The software does not need to be a specific government-mandated app. It needs to produce dependable records that payroll, managers, and administrators can review. A practical weekly record shows regular hours, overtime hours, holiday work, breaks excluded from working time, approval status, and any correction history. For yen-denominated billing or payroll-facing summaries, amounts should be shown in Japanese yen.
Japan's standard working-hours limit is 8 hours per day and 40 hours per week, excluding break time. Overtime and day-off work generally require a written Article 36 agreement with the majority union or majority representative, filed with the relevant government agency. Timesheet software should make excess hours visible before payroll closes, especially when a team works across projects, locations, or client deadlines.
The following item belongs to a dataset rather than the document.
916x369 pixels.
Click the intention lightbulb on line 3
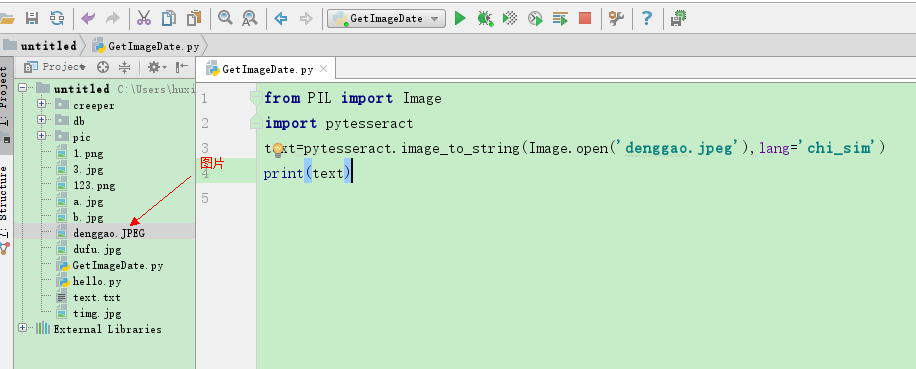pyautogui.click(x=278, y=149)

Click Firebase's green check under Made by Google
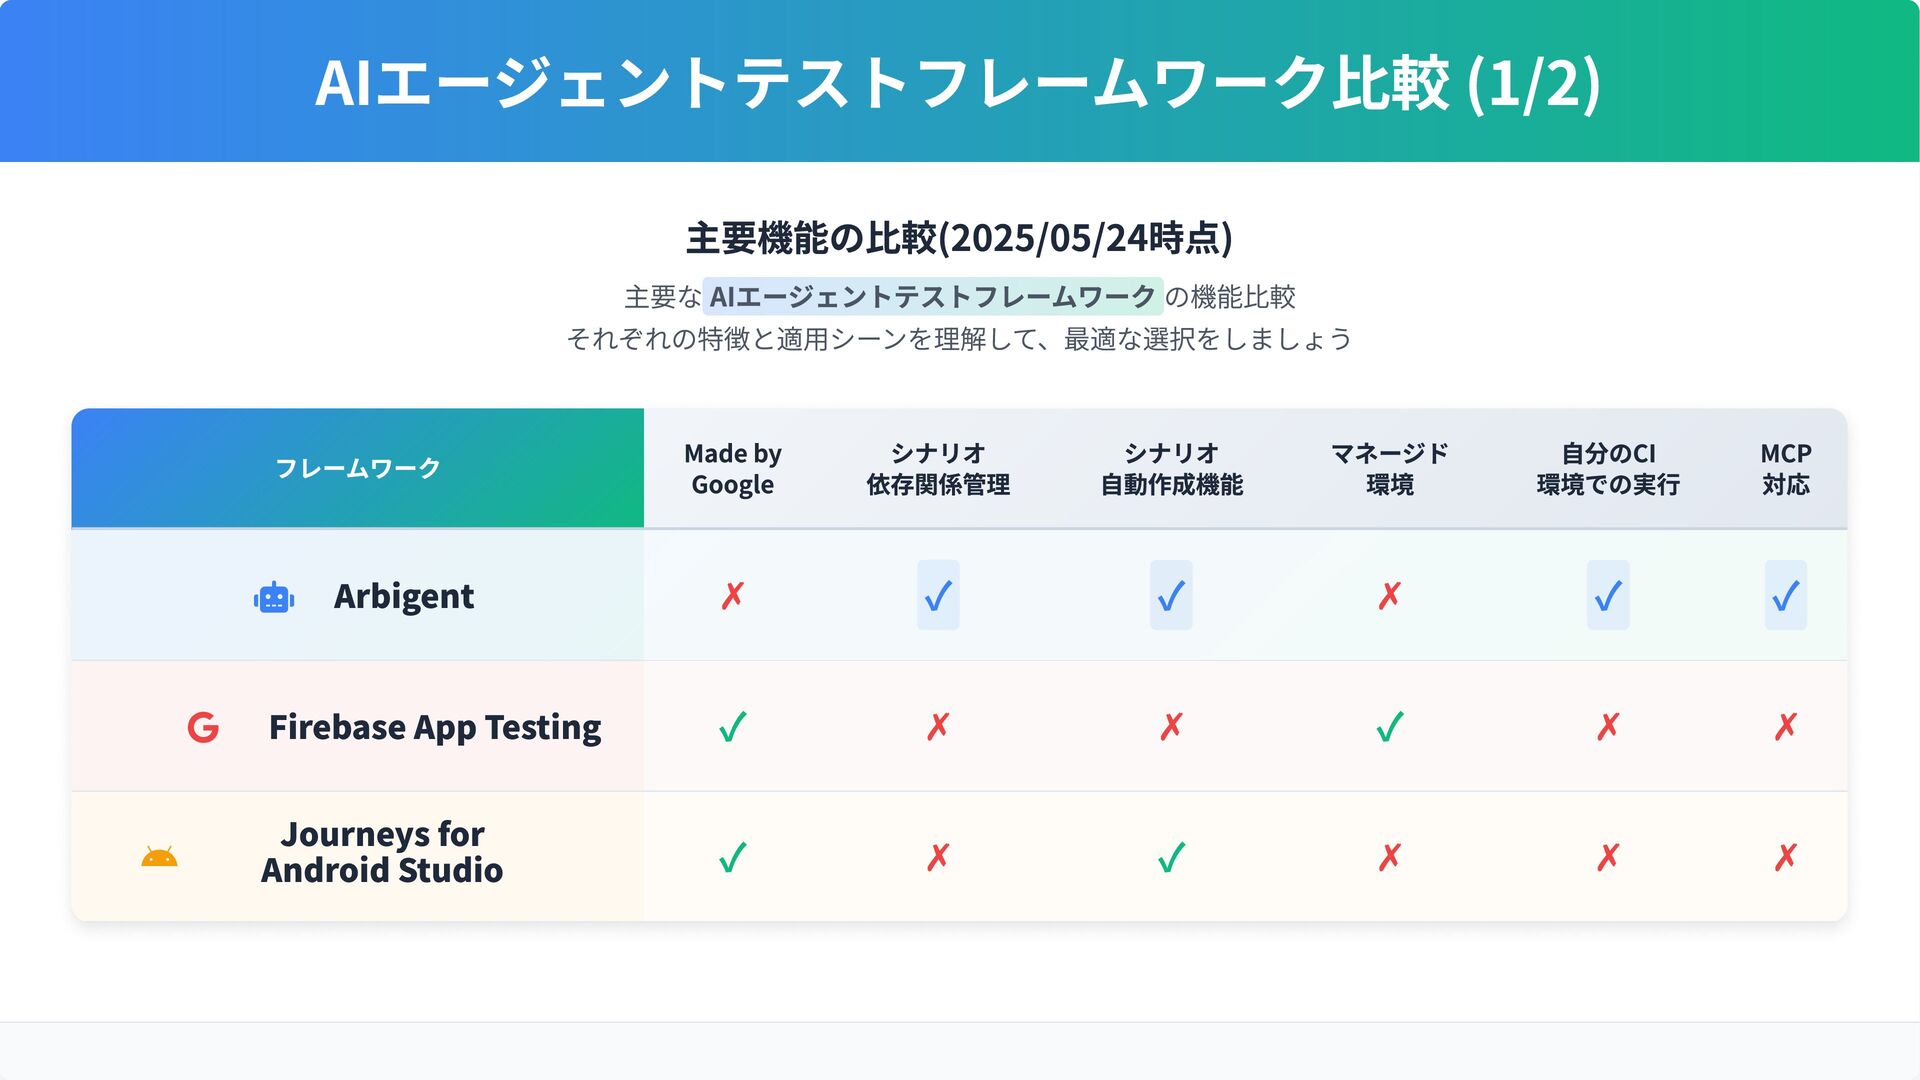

The ordinary Article 36 overtime limit is 45 hours per month and 360 hours per year. For extraordinary workload increases, overtime and holiday work must stay below 100 hours in a month, the rolling monthly average must not exceed 80 hours, annual overtime is capped at 720 hours, and months above 45 hours are limited to six per year. A timesheet that only stores weekly totals misses those month-by-month checks.
A Japan-ready timesheet should separate the date, worker, workplace or team, project, task, start and end time, break time, regular hours, overtime, late-night work, holiday work, approver, and change history. The wage ledger also matters: employers must prepare one for each workplace and enter wage-calculation information, wage amounts, and other required particulars without delay each time wages are paid.
Personal data rules shape the workflow too. Under Japan's Act on the Protection of Personal Information, businesses handling personal information must specify the purpose of use and cannot use personal information beyond that purpose without advance consent unless a statutory exception applies. Employee time records that identify workers are personal data, so access controls, purpose-limited collection, and necessary security measures belong in the process.
A free or one-off timesheet is enough when you need a short weekly total, a quick contractor summary, or a simple export for a single client. It stops being enough when the same hours feed payroll review, Article 36 monitoring, project budgets, client billing, and monthly management reports. At that point, corrections, approvals, and audit trails matter as much as the first entry.
Everhour fits the managed workflow by tying time entries to project budgets in hours or money, including recurring budget periods and threshold alerts. That helps a Japan-based team see whether work is drifting toward a budget limit while timesheets still support payroll or billing review. The practical goal is a single record of approved time that finance, operations, and client-facing teams can use without re-keying.
This content is for general information only, may not be fully up to date, and is provided without any warranty or liability.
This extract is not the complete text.